I was making good time up through
Virginia when the skies broke out into the first blue I've seen since
I've been on the road. Immediately my brain filled with fantasies of
finding a body of water to sit next to and read, now that my
participation in Neal Stephenson's ode to the tedious experience of
reading The Silmarillion also-known-as Anathem has transitioned
from stubbornly reading it because I started it dammit to actually
enjoying this 1,000 page math and physics textbook with a narrative
and a few characters tacked on to give it some momentum. It's great.
Everyone should read it. Then the sign: Natural Bridge! Cave Mountain Lake! I love all those things! The fantasy now involved checking out
a cheap tourist trap before going off on an adventure in caves and
then capping it off with an hour of book time. The little effete
British voiced person in my head (we'll call him Reginald) cheered at
the prospect of this new adventure! Hooray! Hoorah! We're having
an adventure! This is Pen Pen rejoicing with Reginald.
Well, it turned out the cheap tourist
trap wasn't so cheap, and seeing as that was easily the least
important part of my adventure, I quickly adapted the plan: Cave Mountain Lake. First hike the Mountain to the Caves, then cap it off with
some book and Lake time. So I pulled out of the Natural Bridge Gift
Shop and Entrance parking lot and headed off. Hooray! Hoorah!

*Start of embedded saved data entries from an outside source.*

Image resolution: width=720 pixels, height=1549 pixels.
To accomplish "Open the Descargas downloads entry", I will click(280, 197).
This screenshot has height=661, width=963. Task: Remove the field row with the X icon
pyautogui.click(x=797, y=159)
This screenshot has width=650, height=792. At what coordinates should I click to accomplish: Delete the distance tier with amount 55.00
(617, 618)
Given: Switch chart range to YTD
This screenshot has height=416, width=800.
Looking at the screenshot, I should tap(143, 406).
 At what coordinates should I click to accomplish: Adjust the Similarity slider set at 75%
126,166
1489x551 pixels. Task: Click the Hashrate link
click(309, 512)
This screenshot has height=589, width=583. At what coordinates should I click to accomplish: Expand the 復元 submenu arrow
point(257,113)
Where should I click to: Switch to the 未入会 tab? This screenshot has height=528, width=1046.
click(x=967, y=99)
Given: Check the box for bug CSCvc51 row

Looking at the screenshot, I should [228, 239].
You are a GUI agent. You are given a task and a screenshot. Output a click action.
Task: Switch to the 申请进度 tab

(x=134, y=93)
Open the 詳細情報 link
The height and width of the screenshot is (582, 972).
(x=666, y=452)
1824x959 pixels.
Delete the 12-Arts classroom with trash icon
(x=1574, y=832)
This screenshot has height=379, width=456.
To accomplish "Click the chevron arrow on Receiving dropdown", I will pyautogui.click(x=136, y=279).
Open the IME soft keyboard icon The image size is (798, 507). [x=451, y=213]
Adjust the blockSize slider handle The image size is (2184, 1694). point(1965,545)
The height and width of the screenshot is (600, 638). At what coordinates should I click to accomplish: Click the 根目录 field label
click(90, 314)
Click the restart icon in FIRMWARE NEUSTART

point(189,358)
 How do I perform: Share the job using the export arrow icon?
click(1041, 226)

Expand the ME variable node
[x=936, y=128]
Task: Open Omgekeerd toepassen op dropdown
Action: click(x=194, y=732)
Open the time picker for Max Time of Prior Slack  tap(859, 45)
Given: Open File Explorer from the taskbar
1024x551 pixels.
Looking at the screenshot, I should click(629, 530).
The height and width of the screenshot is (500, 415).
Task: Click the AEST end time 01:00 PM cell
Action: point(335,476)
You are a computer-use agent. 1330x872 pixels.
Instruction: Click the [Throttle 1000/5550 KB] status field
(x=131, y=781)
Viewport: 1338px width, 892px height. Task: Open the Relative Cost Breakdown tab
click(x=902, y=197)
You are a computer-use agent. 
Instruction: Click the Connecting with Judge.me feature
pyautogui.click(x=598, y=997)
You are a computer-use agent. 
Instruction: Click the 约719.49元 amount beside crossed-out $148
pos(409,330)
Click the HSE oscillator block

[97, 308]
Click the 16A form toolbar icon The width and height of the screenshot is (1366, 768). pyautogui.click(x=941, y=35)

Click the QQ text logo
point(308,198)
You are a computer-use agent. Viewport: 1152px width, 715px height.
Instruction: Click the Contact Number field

We're having an adventure!
Reginald announced. This is Pen Pen helpfully getting gas for the adventure.
The
road took me through the kind of land my Brooklynite dust bowl fetishists sing about while decked out in suspenders, page boy caps and meticulously coiffed so-as-to-appear-unkempt facial hair. There were none of those things anywhere I could see. Mostly it was just a lot of stark economic disparity: pristine white houses lined with brick accents beside fields of horses high on elegant rolling hills while clutches of burned down
and decaying houses jut out of wooded areas across the street. Trailer parks crowd
around a fenced off dirt road. Confederate flags hang
contradictorily next to slightly smaller American flags. The remains
of farms stand next to open untended fields. Antique stores are
everywhere and classic cars deck their lawns in varying states of
repair. The church placards each remind us to keep Christ in
Christmas through assorted wordplay. Older men sit out on the porches
and wave as I pass by. As is usually the case, my overwhelming sense
that I don't belong here is subdued by the sincere friendliness of
strangers. My lizard brain says “look at those bumper stickers: these people are Trump
supporters.” My lived
experience says “Who cares? They're just people trying to make what
they think are the right decisions for themselves and the people they
care about. Besides, don't make generalizations. You're just as much a stereotype of the effete Northern Liberal...” Reginald says
“Hooray! Hoorah! We're having an adventure!” This is Pen Pen two blocks from a trailer park.
I pass
by the sign for the National Forest, which helpfully informs me it's
closed for the season. No problem! I just need to find another way
in! So I drive on for another half mile, at which point the road just
ends. So I do what any mature, responsible adult who drives a 2004 PT
Cruiser they can neither afford to repair nor replace would do: I
turned left onto the unmarked dirt road and turned off my GPS. I'll
find the damn caves and lake and mountain on my own thankyouverymuch.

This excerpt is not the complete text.